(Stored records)
* * * * * * *
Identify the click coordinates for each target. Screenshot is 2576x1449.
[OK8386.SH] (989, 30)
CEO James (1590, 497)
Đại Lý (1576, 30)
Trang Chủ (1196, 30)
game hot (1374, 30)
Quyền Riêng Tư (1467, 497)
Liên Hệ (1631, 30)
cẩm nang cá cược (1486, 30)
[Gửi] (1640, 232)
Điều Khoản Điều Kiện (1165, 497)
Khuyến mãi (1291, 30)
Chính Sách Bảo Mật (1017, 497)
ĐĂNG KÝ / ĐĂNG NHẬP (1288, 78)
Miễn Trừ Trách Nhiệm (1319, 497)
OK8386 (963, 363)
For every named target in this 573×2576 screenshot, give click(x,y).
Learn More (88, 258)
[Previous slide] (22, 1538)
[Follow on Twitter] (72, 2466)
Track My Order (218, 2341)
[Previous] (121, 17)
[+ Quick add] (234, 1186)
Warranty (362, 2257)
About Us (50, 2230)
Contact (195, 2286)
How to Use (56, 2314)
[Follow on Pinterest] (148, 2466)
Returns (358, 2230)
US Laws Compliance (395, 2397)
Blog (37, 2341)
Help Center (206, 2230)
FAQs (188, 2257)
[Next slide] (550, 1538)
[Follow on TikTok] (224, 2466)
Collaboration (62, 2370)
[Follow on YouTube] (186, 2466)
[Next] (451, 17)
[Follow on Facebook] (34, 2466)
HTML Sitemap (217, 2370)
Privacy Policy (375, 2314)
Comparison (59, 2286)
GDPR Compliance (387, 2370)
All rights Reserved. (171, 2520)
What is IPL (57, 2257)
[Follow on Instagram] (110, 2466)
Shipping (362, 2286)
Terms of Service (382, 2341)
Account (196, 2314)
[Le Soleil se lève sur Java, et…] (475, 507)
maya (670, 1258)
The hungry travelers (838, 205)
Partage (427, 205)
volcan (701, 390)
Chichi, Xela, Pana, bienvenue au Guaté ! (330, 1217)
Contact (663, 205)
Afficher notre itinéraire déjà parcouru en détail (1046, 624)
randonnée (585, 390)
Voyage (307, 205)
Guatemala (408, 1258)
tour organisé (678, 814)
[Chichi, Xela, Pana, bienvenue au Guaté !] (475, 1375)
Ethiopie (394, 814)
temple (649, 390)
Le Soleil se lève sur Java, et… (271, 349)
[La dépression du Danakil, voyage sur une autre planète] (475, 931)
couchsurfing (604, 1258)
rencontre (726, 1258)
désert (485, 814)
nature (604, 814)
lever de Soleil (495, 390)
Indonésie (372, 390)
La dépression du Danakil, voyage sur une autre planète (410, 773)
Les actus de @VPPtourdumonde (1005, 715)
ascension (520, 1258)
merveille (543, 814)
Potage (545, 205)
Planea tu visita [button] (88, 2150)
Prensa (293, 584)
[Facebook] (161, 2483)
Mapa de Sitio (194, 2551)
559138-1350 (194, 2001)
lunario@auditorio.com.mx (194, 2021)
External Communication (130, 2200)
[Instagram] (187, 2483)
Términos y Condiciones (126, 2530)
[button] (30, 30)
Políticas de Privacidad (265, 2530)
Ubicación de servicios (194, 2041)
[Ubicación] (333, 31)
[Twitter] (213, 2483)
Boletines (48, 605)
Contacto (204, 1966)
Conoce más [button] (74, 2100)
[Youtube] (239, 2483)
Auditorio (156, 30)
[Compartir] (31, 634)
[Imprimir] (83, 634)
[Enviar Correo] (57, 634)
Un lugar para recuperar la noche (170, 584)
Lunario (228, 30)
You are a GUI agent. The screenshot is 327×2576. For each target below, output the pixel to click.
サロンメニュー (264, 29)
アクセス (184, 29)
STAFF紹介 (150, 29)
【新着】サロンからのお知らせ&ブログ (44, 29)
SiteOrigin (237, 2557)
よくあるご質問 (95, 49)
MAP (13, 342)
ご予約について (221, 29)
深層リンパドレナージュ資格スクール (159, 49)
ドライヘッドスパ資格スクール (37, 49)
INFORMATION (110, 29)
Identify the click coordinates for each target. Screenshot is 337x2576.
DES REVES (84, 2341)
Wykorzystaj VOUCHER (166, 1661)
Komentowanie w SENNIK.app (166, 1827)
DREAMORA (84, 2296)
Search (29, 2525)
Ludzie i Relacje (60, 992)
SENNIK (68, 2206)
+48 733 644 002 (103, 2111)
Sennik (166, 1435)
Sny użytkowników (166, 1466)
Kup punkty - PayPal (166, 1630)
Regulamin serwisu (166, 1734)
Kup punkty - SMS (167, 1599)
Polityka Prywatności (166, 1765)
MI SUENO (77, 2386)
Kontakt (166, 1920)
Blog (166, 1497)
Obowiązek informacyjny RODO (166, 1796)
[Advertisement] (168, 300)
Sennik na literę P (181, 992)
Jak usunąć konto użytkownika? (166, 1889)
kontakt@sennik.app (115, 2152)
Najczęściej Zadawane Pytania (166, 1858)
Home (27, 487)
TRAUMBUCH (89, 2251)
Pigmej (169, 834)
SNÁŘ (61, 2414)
* * * * * * *
About this task:
In the entries above, please find the line with "Comparison (59, 2286)" and the line with "planète (410, 773)", then write out exactly those two lines and every line between them, and nothing more.

Answer to this problem:
Comparison (59, 2286)
GDPR Compliance (387, 2370)
All rights Reserved. (171, 2520)
What is IPL (57, 2257)
[Follow on Instagram] (110, 2466)
Shipping (362, 2286)
Terms of Service (382, 2341)
Account (196, 2314)
[Le Soleil se lève sur Java, et…] (475, 507)
maya (670, 1258)
The hungry travelers (838, 205)
Partage (427, 205)
volcan (701, 390)
Chichi, Xela, Pana, bienvenue au Guaté ! (330, 1217)
Contact (663, 205)
Afficher notre itinéraire déjà parcouru en détail (1046, 624)
randonnée (585, 390)
Voyage (307, 205)
Guatemala (408, 1258)
tour organisé (678, 814)
[Chichi, Xela, Pana, bienvenue au Guaté !] (475, 1375)
Ethiopie (394, 814)
temple (649, 390)
Le Soleil se lève sur Java, et… (271, 349)
[La dépression du Danakil, voyage sur une autre planète] (475, 931)
couchsurfing (604, 1258)
rencontre (726, 1258)
désert (485, 814)
nature (604, 814)
lever de Soleil (495, 390)
Indonésie (372, 390)
La dépression du Danakil, voyage sur une autre planète (410, 773)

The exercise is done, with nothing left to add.